- WHAT THE EXERCISE ASKS -
Count the lines in the data below that contain the string "chevron", treating uppercase and lowercase as different. Reply with the count alone.

** begin **

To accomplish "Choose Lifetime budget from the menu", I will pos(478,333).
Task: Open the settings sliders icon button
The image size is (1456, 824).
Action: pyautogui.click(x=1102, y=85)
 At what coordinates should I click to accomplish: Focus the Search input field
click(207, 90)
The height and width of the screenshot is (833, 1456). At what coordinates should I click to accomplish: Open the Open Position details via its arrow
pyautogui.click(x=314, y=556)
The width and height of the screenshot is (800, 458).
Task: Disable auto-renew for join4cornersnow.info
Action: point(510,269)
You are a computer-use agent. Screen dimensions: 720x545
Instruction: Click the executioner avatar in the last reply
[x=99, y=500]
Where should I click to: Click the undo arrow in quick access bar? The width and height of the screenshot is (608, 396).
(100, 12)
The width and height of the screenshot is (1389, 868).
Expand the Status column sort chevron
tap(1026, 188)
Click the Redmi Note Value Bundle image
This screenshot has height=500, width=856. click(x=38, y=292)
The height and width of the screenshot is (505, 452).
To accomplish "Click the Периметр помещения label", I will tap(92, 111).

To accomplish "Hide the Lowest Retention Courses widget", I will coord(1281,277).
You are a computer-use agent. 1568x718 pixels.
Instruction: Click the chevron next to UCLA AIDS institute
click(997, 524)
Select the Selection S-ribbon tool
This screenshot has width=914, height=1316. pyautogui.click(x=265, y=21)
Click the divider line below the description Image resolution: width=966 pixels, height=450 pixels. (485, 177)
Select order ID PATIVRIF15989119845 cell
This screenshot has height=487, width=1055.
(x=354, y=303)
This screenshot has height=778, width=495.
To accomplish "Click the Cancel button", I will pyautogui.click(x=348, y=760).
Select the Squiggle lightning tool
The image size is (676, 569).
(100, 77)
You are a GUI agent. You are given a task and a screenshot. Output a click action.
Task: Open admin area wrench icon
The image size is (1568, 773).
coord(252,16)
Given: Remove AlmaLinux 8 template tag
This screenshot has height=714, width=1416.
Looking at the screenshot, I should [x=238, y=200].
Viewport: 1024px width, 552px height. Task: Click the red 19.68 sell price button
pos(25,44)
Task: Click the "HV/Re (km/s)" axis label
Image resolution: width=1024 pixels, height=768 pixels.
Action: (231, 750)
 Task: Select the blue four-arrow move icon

** end **

- SOLUTION FOR THIS TASK -
2